WannaCry is the ransomware computer worm that targets computers running Microsoft Windows. Initially, the worm uses the EternalBlue exploit to enter a computer, taking advantage of a vulnerability in Microsoft’s implementation of the Server Message Block (SMB) protocol. It installs DoublePulsar, a backdoor implant tool, which then transfers and runs the WannaCry ransomware package. It is also being called WanaCrypt0r 2.0.
The WinMain of this executable first tries to connect to the website www.iuqerfsodp9ifjaposdfjhgosurijfaewrwergwea.com. It doesn’t actually download anything there, just tries to connect. If the connection succeeds, the binary exits.
It was probably some kind of kill switch or anti-sandbox technique. Whichever it is, it has backfired on the authors of the worm, as the domain has been sinkholed and the host in question now resolves to an IP address that hosts a website. Therefore, nothing will happen on any new systems that runs the executable. This only applies to the binary with the hash listed above; there may well be new versions released in the future. The second argument to InternetOpenA is 1 (INTERNET_OPEN_TYPE_DIRECT), so the worm will still work on any system that requires a proxy to access the Internet, which is the case on the majority of corporate networks.
After this check passes, the first thing the worm does is check the number of arguments it was launched with. If it was run with less than two arguments passed, it installs a service called mssecsvc2.0 with display name Microsoft Security Center (2.0) Service (where the binary ran is itself with two arguments), starts that service, drops the ransomware binary located in the resources of the worm, and runs it.

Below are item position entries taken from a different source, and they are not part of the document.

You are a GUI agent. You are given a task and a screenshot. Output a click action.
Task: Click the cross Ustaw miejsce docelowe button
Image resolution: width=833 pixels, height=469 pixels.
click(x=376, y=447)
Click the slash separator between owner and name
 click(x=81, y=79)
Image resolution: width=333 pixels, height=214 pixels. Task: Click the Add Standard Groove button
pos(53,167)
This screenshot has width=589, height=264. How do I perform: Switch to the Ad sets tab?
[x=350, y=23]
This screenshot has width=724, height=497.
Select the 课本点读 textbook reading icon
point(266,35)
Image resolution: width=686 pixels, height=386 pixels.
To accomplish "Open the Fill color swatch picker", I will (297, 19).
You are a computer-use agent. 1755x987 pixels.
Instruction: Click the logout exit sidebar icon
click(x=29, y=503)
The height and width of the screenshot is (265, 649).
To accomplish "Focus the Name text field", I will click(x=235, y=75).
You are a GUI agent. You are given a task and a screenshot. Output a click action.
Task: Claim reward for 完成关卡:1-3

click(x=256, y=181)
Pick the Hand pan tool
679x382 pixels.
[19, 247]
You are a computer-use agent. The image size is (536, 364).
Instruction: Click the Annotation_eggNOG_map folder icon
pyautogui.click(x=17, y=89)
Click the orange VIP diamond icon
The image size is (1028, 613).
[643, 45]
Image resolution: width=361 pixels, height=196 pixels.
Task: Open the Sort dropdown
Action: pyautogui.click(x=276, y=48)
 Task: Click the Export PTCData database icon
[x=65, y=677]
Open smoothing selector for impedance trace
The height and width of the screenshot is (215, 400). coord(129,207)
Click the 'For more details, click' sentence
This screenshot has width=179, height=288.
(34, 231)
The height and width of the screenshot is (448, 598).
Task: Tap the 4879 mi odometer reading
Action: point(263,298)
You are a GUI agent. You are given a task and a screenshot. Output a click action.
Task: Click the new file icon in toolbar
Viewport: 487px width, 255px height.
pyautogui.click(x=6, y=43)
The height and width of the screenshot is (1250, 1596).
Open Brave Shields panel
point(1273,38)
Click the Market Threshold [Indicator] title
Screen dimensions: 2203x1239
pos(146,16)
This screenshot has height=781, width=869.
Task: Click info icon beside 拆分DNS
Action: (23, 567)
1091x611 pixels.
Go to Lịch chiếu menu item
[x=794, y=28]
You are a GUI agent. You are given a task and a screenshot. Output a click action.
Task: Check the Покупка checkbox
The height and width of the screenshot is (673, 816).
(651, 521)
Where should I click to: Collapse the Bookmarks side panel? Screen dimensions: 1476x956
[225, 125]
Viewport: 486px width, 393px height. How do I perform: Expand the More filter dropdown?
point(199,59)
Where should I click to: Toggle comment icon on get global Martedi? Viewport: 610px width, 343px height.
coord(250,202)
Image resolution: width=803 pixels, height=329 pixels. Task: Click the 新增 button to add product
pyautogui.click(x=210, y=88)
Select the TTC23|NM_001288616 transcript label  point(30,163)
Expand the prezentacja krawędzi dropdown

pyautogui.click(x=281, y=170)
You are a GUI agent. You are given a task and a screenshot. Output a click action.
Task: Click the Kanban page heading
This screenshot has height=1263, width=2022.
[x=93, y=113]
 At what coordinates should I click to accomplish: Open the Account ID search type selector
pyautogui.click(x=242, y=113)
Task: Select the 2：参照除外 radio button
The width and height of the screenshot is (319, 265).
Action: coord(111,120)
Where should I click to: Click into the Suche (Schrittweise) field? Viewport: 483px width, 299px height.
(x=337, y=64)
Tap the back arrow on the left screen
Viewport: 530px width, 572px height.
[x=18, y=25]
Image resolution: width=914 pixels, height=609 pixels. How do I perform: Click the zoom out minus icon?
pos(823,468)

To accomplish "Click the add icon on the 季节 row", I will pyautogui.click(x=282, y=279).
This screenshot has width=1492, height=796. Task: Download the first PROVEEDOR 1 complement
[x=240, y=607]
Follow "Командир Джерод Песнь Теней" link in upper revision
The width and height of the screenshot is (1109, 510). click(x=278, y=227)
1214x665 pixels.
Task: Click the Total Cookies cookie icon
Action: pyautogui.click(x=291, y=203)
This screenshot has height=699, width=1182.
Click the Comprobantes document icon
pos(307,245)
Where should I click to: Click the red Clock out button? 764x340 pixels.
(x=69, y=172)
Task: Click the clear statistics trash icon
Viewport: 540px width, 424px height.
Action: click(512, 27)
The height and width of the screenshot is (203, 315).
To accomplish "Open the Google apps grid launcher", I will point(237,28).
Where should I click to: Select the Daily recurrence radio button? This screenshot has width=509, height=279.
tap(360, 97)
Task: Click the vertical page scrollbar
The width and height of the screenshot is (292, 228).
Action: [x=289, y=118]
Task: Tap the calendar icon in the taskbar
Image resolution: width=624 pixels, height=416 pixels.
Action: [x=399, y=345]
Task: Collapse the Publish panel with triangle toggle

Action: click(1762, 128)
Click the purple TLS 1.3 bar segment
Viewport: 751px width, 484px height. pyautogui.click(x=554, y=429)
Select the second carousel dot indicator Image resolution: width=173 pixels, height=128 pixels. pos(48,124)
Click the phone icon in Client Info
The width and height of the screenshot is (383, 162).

If it was run with two arguments or more—in other words, if it was run as a service—execution eventually falls through to the worm function.
The initialization function called first calls WSAStartup() to initialize networking, then CryptAcquireContext() to initialize the crypto API so it can use a cryptographically-secure pseudo-random number generator. It then calls a function that initializes two buffers used for storing the worm payload DLLs, one x86 and one x64. It copies the payload DLLs from the .data section of the worm and then copies the entire worm binary after it.
The code of each payload DLL is very small, just getting the resource content (i.e. the worm binary), dropping to disk as C:\WINDOWS\mssecsvc.exe (this path is actually hardcoded) and executing it.
After initializing the functionality used by the worm, two threads are created. The first thread scans hosts on the LAN. The second thread gets created 128 times and scans hosts on the wider Internet.
The first thread (in charge of scanning LAN) uses GetAdaptersInfo() to get a list of IP ranges on the local network, then creates an array of every IP in those ranges to scan.
The LAN scanning is multithreaded itself, and there is code to prevent scanning more than 10 IP addresses on the LAN at a time.
The scanning thread tries to connect to port 445, and if so creates a new thread to try to exploit the system using MS17-010/EternalBlue. If the exploitation attempts take over 10 minutes, then the exploitation thread is stopped.
The threads that scan the Internet generate a random IP address, using either the OS’s cryptographically secure pseudo-random number generator initialized earlier, or a weaker pseudo-random number generator if the CSPRNG failed to initialize. If connection to port 445 on that random IP address succeeds, the entire /24 range is scanned, and if port 445 is open, exploit attempts are made. This time, exploitation timeout for each IP happens not after 10 minutes but after one hour.